In this paper, we rigorously prove that DoLP/AoLP parameters are approximately decoupled in log-MPA-sampled sensor data. This approximation is then used to propose a novel framework to estimate DoLP and AoLP from demosaicking of log-MPA-sampled sensor data. Specifically, conventional MPA demosaicking algorithms designed for estimating Stokes parameters may be repurposed to yield DoLP and AoLP by operating on log-MPA-sampled sensor data instead of the MPA-sampled sensor data. By bypassing Stokes parameter estimation, we arrive at superior DoLP/AoLP reconstructions that avoid the pitfalls of the spatial frequency mismatches between the baseband $S_0$ and the linear polarization components $S_1$ and $S_2$. We also analytically derived the approximation error, and proved that it has negligible impact on the accuracy of the recovered DoLP/AoLP.

In experiments, we simulated 2$\times$2 and 2$\times$4 MPA sampling.
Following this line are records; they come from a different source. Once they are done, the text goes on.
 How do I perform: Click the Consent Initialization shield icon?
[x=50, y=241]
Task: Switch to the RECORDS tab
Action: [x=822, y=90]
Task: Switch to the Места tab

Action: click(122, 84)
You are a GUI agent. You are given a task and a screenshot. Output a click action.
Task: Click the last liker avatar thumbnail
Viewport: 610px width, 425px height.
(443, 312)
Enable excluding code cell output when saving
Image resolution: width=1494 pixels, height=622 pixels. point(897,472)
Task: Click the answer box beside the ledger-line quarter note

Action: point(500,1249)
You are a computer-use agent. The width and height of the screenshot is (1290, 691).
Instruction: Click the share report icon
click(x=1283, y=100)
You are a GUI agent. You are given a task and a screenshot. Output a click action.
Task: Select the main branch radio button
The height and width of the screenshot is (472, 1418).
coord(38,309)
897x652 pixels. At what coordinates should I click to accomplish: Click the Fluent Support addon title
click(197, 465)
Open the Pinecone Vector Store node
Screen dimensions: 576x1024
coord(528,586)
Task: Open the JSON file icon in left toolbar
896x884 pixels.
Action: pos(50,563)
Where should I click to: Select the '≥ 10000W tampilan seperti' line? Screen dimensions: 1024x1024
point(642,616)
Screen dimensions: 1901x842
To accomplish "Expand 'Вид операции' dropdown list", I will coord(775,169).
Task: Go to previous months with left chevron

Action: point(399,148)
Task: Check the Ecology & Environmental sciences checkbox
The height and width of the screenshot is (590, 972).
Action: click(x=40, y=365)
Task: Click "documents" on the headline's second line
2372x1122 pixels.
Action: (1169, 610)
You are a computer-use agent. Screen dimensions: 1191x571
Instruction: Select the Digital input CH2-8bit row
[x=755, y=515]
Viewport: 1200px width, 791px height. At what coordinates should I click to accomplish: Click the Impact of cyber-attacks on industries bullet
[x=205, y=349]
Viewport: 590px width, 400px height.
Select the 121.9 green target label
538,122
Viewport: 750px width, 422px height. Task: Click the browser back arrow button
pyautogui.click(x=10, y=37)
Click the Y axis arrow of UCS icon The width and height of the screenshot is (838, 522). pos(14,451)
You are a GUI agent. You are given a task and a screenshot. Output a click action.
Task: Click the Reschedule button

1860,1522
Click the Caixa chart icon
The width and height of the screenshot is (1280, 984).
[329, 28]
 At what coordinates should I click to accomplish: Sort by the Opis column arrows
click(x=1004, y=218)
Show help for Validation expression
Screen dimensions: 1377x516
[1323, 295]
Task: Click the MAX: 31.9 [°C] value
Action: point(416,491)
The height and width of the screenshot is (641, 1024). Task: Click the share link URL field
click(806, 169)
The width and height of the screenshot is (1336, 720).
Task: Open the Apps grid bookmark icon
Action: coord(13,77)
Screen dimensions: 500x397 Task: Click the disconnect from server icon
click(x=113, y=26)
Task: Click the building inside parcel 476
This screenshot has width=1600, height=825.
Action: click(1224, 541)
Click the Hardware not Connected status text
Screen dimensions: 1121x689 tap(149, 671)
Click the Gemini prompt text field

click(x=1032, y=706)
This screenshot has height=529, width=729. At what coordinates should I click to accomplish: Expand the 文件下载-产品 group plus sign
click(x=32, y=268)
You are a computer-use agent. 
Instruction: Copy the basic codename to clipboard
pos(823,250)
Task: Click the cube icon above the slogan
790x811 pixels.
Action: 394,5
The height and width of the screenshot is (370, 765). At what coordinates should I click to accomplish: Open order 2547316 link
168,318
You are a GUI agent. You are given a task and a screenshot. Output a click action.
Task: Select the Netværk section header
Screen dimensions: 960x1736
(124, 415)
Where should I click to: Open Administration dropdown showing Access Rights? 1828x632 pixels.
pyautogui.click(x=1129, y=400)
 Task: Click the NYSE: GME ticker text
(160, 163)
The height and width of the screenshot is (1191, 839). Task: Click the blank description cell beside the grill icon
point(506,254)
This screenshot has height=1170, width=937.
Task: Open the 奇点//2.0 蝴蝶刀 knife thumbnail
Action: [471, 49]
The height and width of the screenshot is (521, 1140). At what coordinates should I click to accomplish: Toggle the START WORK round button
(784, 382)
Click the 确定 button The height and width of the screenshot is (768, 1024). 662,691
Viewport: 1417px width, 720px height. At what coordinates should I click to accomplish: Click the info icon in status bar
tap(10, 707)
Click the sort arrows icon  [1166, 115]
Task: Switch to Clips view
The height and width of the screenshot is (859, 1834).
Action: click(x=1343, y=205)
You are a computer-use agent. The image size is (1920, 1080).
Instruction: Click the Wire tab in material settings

We evaluated the reconstruction qualities of the DoLP/AoLP computed from Stokes parameters reconstructed by demosaicking, as well as the accuracies of DoLP/AoLP from the demosaicking of log-MPA-samlped sensor data. For most choices of demosaicking algorithms (especially the best performing ones), the log-MPA demosaicking outperformed MPA demosaicking. We conclude that the proposed framework yields a way to optimize demosaicking task for the DoLP/AoLP values rather than Stokes parameters.